What the task asks: Put every line of the records below into a Markdown table with two columns, Row and Line. Number the rows and skip blank lines.

-- -- --

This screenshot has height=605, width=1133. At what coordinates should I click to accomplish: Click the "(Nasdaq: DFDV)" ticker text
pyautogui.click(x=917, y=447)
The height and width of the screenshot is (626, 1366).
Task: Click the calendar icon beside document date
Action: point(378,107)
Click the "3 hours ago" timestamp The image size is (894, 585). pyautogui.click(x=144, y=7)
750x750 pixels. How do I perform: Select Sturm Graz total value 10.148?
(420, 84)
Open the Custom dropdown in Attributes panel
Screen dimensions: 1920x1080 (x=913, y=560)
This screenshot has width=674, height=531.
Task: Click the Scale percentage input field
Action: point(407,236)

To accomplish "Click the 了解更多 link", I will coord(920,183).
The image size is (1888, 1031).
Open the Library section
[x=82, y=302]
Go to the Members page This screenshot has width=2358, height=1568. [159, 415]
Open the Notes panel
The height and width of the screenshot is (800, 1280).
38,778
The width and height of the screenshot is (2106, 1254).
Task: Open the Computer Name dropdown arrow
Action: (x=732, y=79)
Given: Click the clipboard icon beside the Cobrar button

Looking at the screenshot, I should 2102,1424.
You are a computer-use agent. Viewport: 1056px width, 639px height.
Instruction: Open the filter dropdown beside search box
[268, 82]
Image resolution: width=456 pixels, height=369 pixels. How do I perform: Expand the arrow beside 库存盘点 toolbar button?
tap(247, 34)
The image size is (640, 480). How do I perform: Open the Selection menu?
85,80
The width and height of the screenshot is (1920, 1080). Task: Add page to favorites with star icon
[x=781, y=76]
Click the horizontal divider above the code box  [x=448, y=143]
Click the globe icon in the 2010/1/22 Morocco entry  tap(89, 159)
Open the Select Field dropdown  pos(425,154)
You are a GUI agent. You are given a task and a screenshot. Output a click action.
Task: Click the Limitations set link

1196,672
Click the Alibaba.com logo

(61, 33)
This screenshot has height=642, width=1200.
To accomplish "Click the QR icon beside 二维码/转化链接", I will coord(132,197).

-- -- --

The reply:
| Row | Line |
|---|---|
| 1 | This screenshot has height=605, width=1133. At what coordinates should I click to accomplish: Click the "(Nasdaq: DFDV)" ticker text |
| 2 | pyautogui.click(x=917, y=447) |
| 3 | The height and width of the screenshot is (626, 1366). |
| 4 | Task: Click the calendar icon beside document date |
| 5 | Action: point(378,107) |
| 6 | Click the "3 hours ago" timestamp The image size is (894, 585). pyautogui.click(x=144, y=7) |
| 7 | 750x750 pixels. How do I perform: Select Sturm Graz total value 10.148? |
| 8 | (420, 84) |
| 9 | Open the Custom dropdown in Attributes panel |
| 10 | Screen dimensions: 1920x1080 (x=913, y=560) |
| 11 | This screenshot has width=674, height=531. |
| 12 | Task: Click the Scale percentage input field |
| 13 | Action: point(407,236) |
| 14 | To accomplish "Click the 了解更多 link", I will coord(920,183). |
| 15 | The image size is (1888, 1031). |
| 16 | Open the Library section |
| 17 | [x=82, y=302] |
| 18 | Go to the Members page This screenshot has width=2358, height=1568. [159, 415] |
| 19 | Open the Notes panel |
| 20 | The height and width of the screenshot is (800, 1280). |
| 21 | 38,778 |
| 22 | The width and height of the screenshot is (2106, 1254). |
| 23 | Task: Open the Computer Name dropdown arrow |
| 24 | Action: (x=732, y=79) |
| 25 | Given: Click the clipboard icon beside the Cobrar button |
| 26 | Looking at the screenshot, I should 2102,1424. |
| 27 | You are a computer-use agent. Viewport: 1056px width, 639px height. |
| 28 | Instruction: Open the filter dropdown beside search box |
| 29 | [268, 82] |
| 30 | Image resolution: width=456 pixels, height=369 pixels. How do I perform: Expand the arrow beside 库存盘点 toolbar button? |
| 31 | tap(247, 34) |
| 32 | The image size is (640, 480). How do I perform: Open the Selection menu? |
| 33 | 85,80 |
| 34 | The width and height of the screenshot is (1920, 1080). Task: Add page to favorites with star icon |
| 35 | [x=781, y=76] |
| 36 | Click the horizontal divider above the code box  [x=448, y=143] |
| 37 | Click the globe icon in the 2010/1/22 Morocco entry  tap(89, 159) |
| 38 | Open the Select Field dropdown  pos(425,154) |
| 39 | You are a GUI agent. You are given a task and a screenshot. Output a click action. |
| 40 | Task: Click the Limitations set link |
| 41 | 1196,672 |
| 42 | Click the Alibaba.com logo |
| 43 | (61, 33) |
| 44 | This screenshot has height=642, width=1200. |
| 45 | To accomplish "Click the QR icon beside 二维码/转化链接", I will coord(132,197). |